Allergic Angioedema 


Peanut Allergy Strikes Again

Dr. Jordan Singer

Case summary:


An ALS crew responded to 40s woman at an allergy clinic with report of an allergic reaction.  The patient has a known allergy to peanuts and the clinic was doing desensitization and exposed the patient to peanuts.  The clinic had already given two doses of IM epinephrine prior to EMS arrival.  The crew found the patient covered in an hives with audible wheezes.  She reported that her throat felt tight.  The crew immediately gave another dose of 0.5mg IM epinephrine.  They then treated with nebulized bronchodilators while also requesting back up due to concern she would need rapid sequence intubation.  They then extricated her to the rig where they gave diphenhydramine and steroids.  The patient then started having extreme nausea.  Back up arrived and the patient reported that despite all this treatment, her symptoms were worsening.  The crew decided to perform RSI due to concern for impending loss of airway from angioedema.  The crew administered ketamine and rocuronium and were able to successfully intubate the patient.  The endotracheal tube placement was confirmed with end-tidal waveform capnography and a complete set of vitals were obtained after intubation.


Vitals: BP 150/89,  HR 115,  RR 16,  Sat 94%,  ETCO2 46 mmHg


Patient was monitored closely for the transport to the receiving hospital and did not have any changes in her vital signs. 


Highlights of the case:

The most important treatment in anaphylaxis is immediate IM epinephrine.

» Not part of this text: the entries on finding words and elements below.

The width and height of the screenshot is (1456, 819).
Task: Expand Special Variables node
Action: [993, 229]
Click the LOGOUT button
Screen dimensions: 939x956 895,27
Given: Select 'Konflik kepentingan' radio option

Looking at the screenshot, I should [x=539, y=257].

Anaphylaxis is defined as an allergic reaction involving two or more organ systems.  This patient had involvement of her skin, airway, lungs and gastrointestinal tract, so her presentation meets this definition.  The most important treatment in anaphylaxis is IM epinephrine.   This should be given as soon as possible, and we should never delay this for extrication or other treatments for allergic reactions.  We can also re-dose this every 5 minutes as needed to treat her symptoms.  Even though this patient had already received two doses of epinephrine, her symptoms were not improving so the crew was correct to immediately give her an additional dose.  They also gave her adjuncts such as albuterol, steroids, and diphenhydramine after they got epinephrine on board.  This was all perfect!

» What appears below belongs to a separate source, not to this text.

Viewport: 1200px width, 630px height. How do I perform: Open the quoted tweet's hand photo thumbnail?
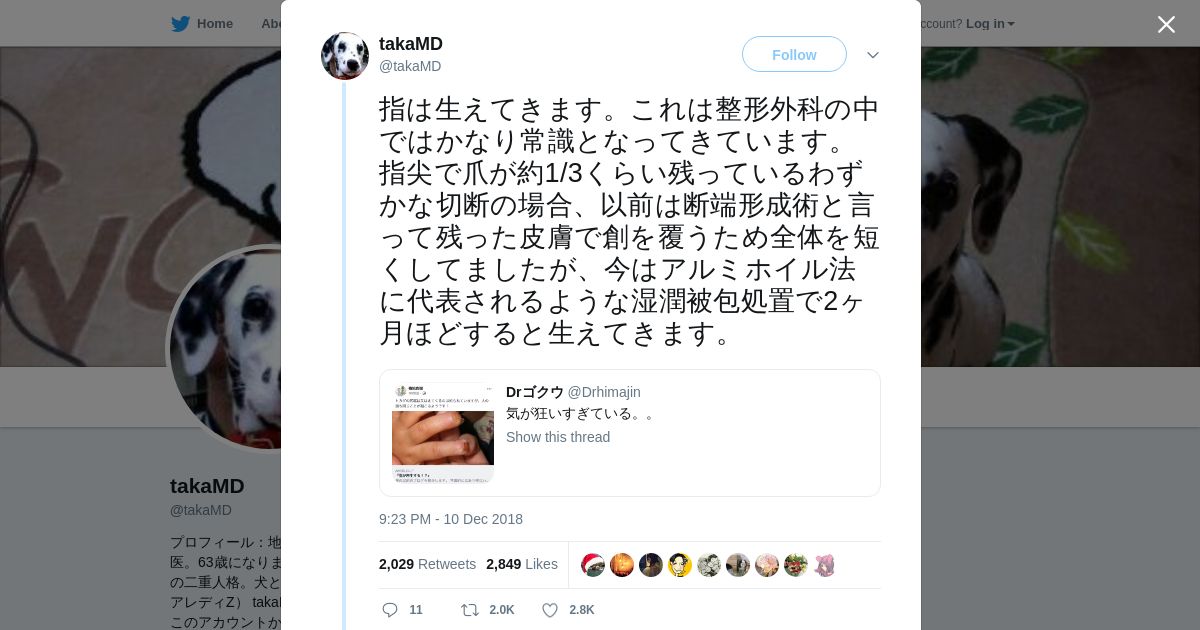pyautogui.click(x=443, y=433)
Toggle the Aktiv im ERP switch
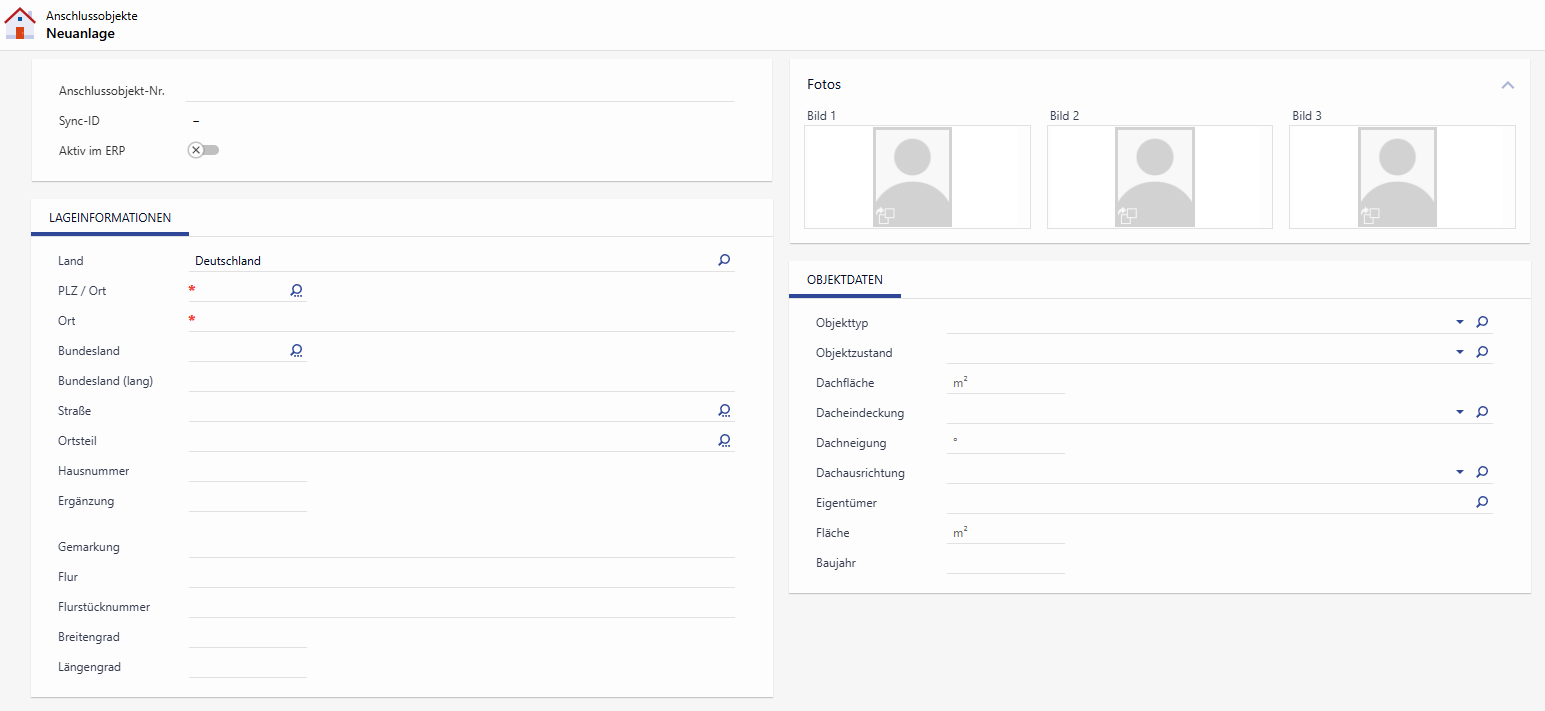The image size is (1545, 711). tap(203, 150)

Early airway intervention is key for angioedema.

Angioedema can progress very rapidly.  Once the angioedema progresses far enough, the only way to obtain an airway might be a surgical cricothyrotomy.  For this reason, we should have a low threshold for early placement of an advanced airway.  The only chance the patient has for successful placement of an endotracheal tube might be if EMS places the tube since their airway might close off prior to arrival at the hospital.  Given that angioedema often involves the glottic structures and vocal cords, supraglottic devices are often insufficient to maintain an airway in the setting of angioedema, so we should be reaching for an endotracheal tube in these situations.  An important additional consideration is that the cords can be swollen, which might prevent us from successfully passing standard endotracheal tube sizes.  We should consider selecting a tube that is a half-size smaller than we otherwise would have selected.  The last consideration is that sometimes the safest way to place an advanced airway in the setting of angioedema is by awake intubation with a fiberoptic scope, which cannot be done in the field in our system.  The decision to manage the airway in the field vs delay for awake intubation in the hospital depends on many factors including how quickly the patient is progressing and how close to the receiving facility you are.  Do not hesitate to involve medical control in these decisions since it can be very nuance.  This crew felt that the patient was going to progress rapidly and wisely chose to perform rapid sequence intubation in the field to control the airway before the angioedema progressed further. 


Always confirm advanced airway placement with continuous waveform capnography

Waveform ETCO2 is the gold standard for correct positioning of an advanced airway and is mandated for all prehospital advanced airways.  This includes surgical airways, endotracheal tubes and supraglottic devices.  Not only does to prove our tube is in the airway, but it also helps us monitor for ETT dislodgement.  Due to the nature of what we do which includes difficult extrications and potentially bumpy rides in the back of an ambulance, ETT we place in the field are at higher risk for dislodgement than tubes in the hospital.  For this reason, we need to monitor and document that the ETCO2 waveform remains intact during ETT placement, all patient movements and upon transfer of care in the hospital.


Ensure good post intubation sedation.

Our protocol utilizes rocuronium as the paralytic for rapid sequence intubation.  This is a non-depolarizing paralytic that paralyzes patients from 30-60 minutes, which is longer than the sedative we usually use, ketamine.  It is important to remember that paralysis without sedation is inhumane.  We cannot wait for patients to move as a sign of waning sedation since the patient will be paralyzed for so long.  For this reason, our protocol mandates re-sedating the patient 15-20 minutes after the induction dose at the very longest to prevent paralysis without adequate sedation.  We also should make sure that we notify the receiving facility when we paralyzed the patient and the time of the last sedative dose was so that there is not a lapse in sedation during or shortly after patient handoff.